Below are the photos from each building and some of the activities we did on our own or with help from some of the Vikings. You can see a rough map of the village here.
Black smith’s house
Chickens and Gods
These chickens are actually the same breed that vikings would have had. Octavia was able to feed them which was really fun for her with one of the Viking ladies.
The chief’s house
This is the largest building in the centre of the village, we did spend a portion of our tour in here. The owner of the Viking Village is the chief, which you can see in the majority of the photographs on their website. We did get introduced to him and I regret not getting a photo with him. He really looks the part more then anyone else in my opinion.
Warriors house and viking ship
Marco and Octavia had fun playing with the Viking weapons. This house was one of the more interesting ones and the ship was also pretty amazing too.
Viking ladys’ home
This nice Viking lady told us that she had a lot of children, she was blowing a bull horn to call them in for dinner. She dressed Octavia up as a little Viking girl, which was adorable.
These Viking ladies were busy crafting items things. They didn’t say anything to us. So I am not sure if they spoke English or were ready to go home. They had some interesting items for sale, but unfortunately they were trading in Norwegian krones, hence the high price tags.

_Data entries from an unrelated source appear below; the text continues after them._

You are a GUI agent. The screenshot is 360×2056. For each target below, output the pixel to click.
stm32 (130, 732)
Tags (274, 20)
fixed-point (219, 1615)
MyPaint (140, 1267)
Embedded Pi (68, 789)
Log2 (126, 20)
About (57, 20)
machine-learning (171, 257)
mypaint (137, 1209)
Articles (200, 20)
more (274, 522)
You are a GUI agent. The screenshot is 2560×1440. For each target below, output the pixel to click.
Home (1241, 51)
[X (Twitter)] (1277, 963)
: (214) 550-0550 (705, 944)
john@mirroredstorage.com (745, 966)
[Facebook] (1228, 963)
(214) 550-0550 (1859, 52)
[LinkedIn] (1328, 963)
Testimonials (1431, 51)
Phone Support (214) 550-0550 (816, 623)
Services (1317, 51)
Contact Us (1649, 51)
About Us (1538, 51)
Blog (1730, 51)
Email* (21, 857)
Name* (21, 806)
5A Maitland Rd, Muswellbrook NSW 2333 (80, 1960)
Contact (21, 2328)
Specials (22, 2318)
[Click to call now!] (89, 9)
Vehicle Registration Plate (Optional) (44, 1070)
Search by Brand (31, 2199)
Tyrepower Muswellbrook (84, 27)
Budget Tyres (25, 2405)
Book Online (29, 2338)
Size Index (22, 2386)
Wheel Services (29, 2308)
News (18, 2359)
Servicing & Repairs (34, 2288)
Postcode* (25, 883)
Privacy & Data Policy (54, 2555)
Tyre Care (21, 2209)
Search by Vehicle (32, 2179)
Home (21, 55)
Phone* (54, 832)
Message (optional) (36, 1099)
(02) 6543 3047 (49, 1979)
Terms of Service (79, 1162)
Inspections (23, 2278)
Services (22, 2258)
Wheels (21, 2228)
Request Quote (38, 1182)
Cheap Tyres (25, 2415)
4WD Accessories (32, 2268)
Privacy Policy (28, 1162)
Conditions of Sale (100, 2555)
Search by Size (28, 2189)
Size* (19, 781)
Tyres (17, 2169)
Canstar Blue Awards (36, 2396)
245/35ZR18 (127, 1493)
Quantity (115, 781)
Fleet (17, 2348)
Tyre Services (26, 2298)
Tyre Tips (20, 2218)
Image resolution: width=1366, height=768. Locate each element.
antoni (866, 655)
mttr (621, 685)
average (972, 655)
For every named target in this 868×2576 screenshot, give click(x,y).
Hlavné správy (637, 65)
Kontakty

The Viking lady that dressed Octavia helped me learn how to shoot a bow and arrow. Its a lot harder then it looks.
Viking Food Court
Just before leaving we decided to have a late lunch at the Viking Food Court. We weren’t really hungry, we just wanted a bit of a snack. This afternoon that had everything on offer, except the oats. I was a bit disappointed they didn’t have them since O loves them. The cook was also disappointed because its one of signature dishes. It was late in the afternoon, so it was a bit of an awkward time to eat. Marco ended up choosing both dishes, which were the lamb sausage and Thor’s Hammer (beef). The cook recommended both with Honey Marinated Roasted Vegetables and Viking Bread. I think we got lost in translation, since I wanted to get something different but we ended up with the same sides for both dishes. The sausages was pretty delicious. The beef was also nice, but we needed to ask for a big chefs knife to cut it, since our wooden knives could not get through the meat. I didn’t mind that one either, but it was a little too black for me. The bread was nice, but the vegetables were sensational. Although I wasn’t that hungry I wish there was a little more of the sides considering the price and how delicious they were.
That brings us to the end of this post. Next we will be heading to Flåm and spending the night in Aurlandsvangen.